Anti-memes:  state capitalism, "the Russian president can prosecute 
whoever he chooses,"  "I am doing the same [buying political influence] 
in the United States," abusing prosecutorial authority for political 
ends, etc.  Make it stop, make the double-speak and the brokenated 
thinkage stop...



Russia May Be Heading For State Capitalism: Soros


Russian businessmen may have to take their orders from the state after 
the arrest of Mikhail Khodorkovsky, the nation’s richest tycoon, 
billionaire financier George Soros was quoted as saying on Tuesday.

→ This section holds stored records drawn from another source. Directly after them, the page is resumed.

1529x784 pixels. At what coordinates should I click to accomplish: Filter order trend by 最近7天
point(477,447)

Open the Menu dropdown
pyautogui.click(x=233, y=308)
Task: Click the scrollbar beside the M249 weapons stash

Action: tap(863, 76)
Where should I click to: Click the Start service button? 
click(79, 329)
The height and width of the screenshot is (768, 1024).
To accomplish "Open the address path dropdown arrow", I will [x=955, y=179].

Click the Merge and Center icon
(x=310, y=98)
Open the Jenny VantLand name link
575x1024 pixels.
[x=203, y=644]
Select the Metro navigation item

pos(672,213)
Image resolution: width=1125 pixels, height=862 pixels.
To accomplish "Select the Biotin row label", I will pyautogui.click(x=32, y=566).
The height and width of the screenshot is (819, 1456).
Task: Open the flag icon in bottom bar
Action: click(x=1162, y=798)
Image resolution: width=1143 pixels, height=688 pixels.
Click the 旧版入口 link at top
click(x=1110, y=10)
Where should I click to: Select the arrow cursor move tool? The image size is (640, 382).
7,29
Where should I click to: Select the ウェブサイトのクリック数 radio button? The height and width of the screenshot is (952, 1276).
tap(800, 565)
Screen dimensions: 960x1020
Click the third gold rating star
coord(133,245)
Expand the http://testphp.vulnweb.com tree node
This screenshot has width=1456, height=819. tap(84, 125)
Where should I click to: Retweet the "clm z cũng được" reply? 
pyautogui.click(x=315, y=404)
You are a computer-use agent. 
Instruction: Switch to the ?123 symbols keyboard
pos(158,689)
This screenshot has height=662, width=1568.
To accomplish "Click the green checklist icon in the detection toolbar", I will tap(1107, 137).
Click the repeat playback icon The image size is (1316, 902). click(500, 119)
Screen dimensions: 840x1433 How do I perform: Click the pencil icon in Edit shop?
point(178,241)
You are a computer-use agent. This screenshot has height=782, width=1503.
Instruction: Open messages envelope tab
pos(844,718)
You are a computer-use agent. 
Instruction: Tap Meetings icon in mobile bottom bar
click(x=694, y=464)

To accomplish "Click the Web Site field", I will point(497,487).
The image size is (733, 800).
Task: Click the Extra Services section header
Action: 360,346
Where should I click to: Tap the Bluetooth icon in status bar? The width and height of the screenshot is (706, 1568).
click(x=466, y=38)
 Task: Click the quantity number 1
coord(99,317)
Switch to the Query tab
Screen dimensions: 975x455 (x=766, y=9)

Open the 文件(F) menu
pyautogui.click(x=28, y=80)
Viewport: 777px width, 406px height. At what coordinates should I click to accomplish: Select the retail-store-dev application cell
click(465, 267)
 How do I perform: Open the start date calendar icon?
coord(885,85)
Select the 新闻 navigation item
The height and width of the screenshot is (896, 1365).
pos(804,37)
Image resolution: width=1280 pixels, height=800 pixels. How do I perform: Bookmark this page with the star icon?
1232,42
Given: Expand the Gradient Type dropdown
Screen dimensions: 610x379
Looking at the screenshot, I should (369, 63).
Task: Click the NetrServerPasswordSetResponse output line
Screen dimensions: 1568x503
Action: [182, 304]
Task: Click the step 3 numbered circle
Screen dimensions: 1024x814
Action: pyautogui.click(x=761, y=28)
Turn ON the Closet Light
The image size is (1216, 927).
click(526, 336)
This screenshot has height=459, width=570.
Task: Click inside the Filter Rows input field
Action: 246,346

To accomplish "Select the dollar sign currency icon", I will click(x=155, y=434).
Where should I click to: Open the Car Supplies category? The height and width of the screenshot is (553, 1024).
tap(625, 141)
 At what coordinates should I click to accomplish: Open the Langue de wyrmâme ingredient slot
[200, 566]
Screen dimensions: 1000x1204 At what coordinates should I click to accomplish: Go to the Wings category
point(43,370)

“Russia may now be entering a phase of state capitalism, where all the 
owners of capital realise that they are dependent on the state,” Mr 
Soros told Yevgeny Kiselyev, editor of Moskovsky Novosti, a weekly 
acquired recently by Khodorkovsky.

Khodorkovsky, former head of Russian oil major YUKOS, was arrested at 
gunpoint 10 days ago and charged on seven counts of fraud and tax 
evasion. “Persecution of Khodorkovsky... sends an unmistakeable 
message, that nobody can be independent of the state,” Mr Soros said.

Khodorkovsky stood down as YUKOS chief executive on Monday, after 
prosecutors froze his shares in the company last week, effectively 
preventing him from negotiating their sale to another company. The 
assault on Khodorkovsky and some of his associates, who make up a group 
of core shareholders in the company, is widely believed to have been 
orchestrated by Kremlin hardliners apparently alarmed by Khodorkovsky’s 
political ambitions.

“I believe that he acted within the contraints of the law in supporting 
political parties. I am doing the same in the United States,” said Mr 
Soros. Accusations against Khodorkovsky, which have their roots in a 
sell-off of state assets at bargain prices in the 1990s, could be 
levelled against any of the so-called “oligarchs” who have enriched 
themselves since the fall of the Soviet Union in 1991. “Since 
practically everybody in Russia broke the law during the turbulent 
years following the collapse of the Soviet system, the Russian 
president can prosecute whoever he chooses,” said Mr Soros. The oil 
magnate’s arrest also appeared to have electoral appeal, said Mr Soros. 
Most Russians live in poverty and only a relatively small minority, 
mostly in Moscow and St Petersburg, have enjoyed improved living 
standards in recent years. “Undoubtedly, this may be very popular with 
the electorate, since people harbour justified resentment against the 
oligarchs. But, Khodorkovsky was the most enlightened among them.” 
Campaigning for December elections to the State Duma, the lower house 
of parliament, started this week and presidential elections, which 
President Vladimir is expected to win comfortably, are due in March 

“He (Khodorkovsky) led the way from ‘robber capitalism’ to more 
legitimate capitalism. By cracking down on Mr Khodorkovsky the 
development of legitimate capitalism is now interrupted,” he added.